The amount of energy coming from solar power plants has grown exponentially during the 2000s , but it may still be just a mild westerly fan compared to what it may look like in the future. The European Space Agency ( ESA) has begun investigating whether it is possible to build large solar satellites in space .
The idea is that the satellites will have huge solar panels that collect the solar radiation and convert it into electricity. The electricity is then used to send energy down to earth via laser or some other form of wireless energy transmission.
There are many benefits to capturing the sun's rays in space instead of on the earth's surface. For example, a satellite can be placed so that it has access to sunlight around the clock. In addition, the earth's atmosphere absorbs and reflects some of the sunlight. If the power plant is in space, it will therefore have access to more solar energy than power plants on earth.
The idea itself is anything but new. The legendary space scientist Konstantin Tsiolkovsky presented the concept 100 years ago. But the practical difficulties have so far made solar power plants in space a dream.
One problem with solar power plants in space is that they have to be very large to be efficient. These can be facilities that are ten square kilometers in size. Or it's about sending up thousands of smaller facilities into orbit.

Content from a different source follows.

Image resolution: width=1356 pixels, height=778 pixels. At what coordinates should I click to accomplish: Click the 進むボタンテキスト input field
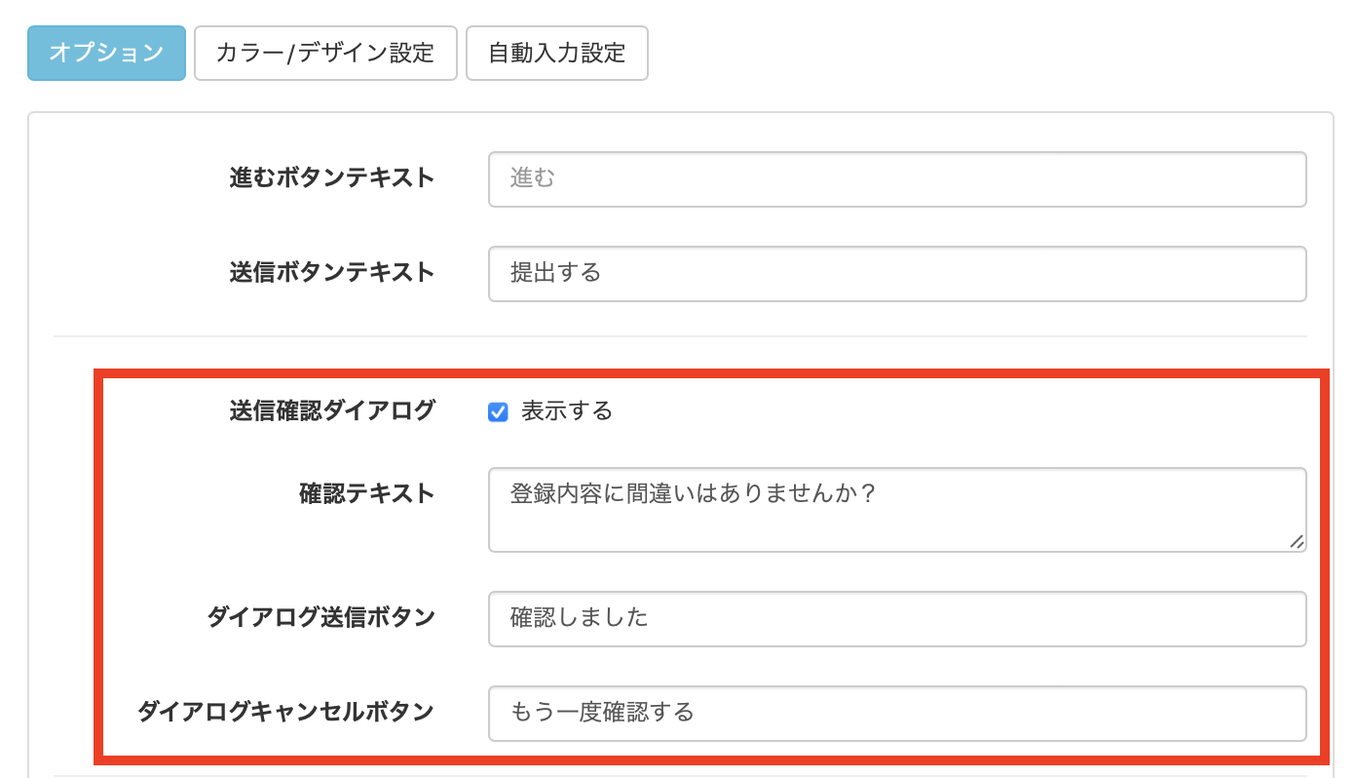pyautogui.click(x=896, y=178)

This has been practically and financially impossible to build before, but now it is starting to look a little more realistic. One reason is that new reusable rockets make it much cheaper to send material to orbit.

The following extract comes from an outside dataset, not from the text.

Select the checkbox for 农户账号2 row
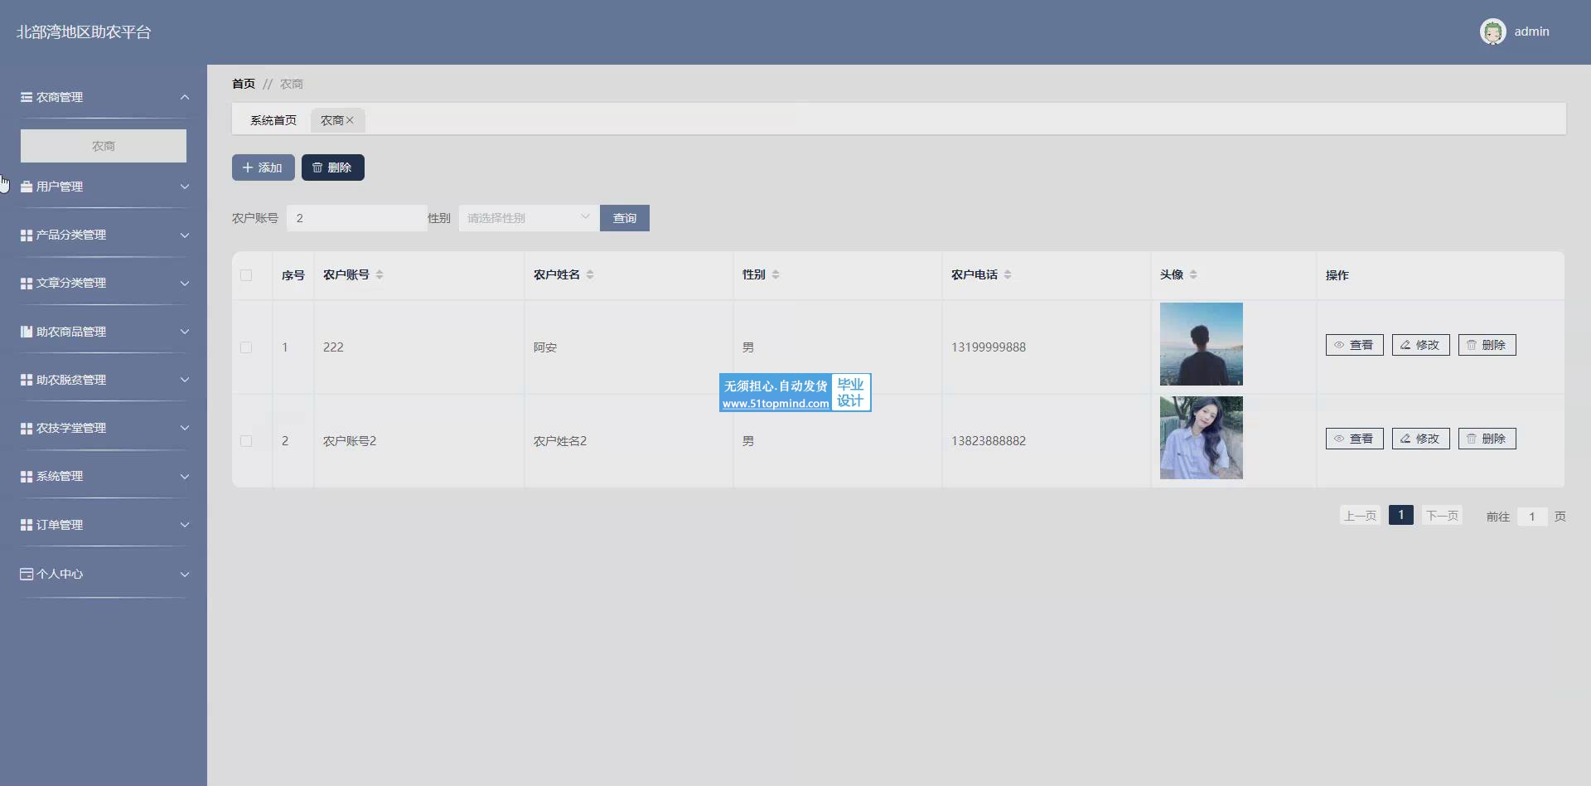The width and height of the screenshot is (1591, 786). click(x=246, y=441)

But there are other problems as well. For example, energy transfer from space to Earth must be efficient enough for power plants to be cost-effective. In addition, there must be some way to repair and maintain the power plants in a smooth way.
It is in these areas, among others, that ESA wants to come up with new ideas . Therefore, ESA has now opened up for researchers to come up with proposals on how the challenges of space-based solar power plants can be handled. The best proposals will receive funding from ESA and can then help us in a few decades or so to have access to as much environmentally friendly energy as we can get rid of.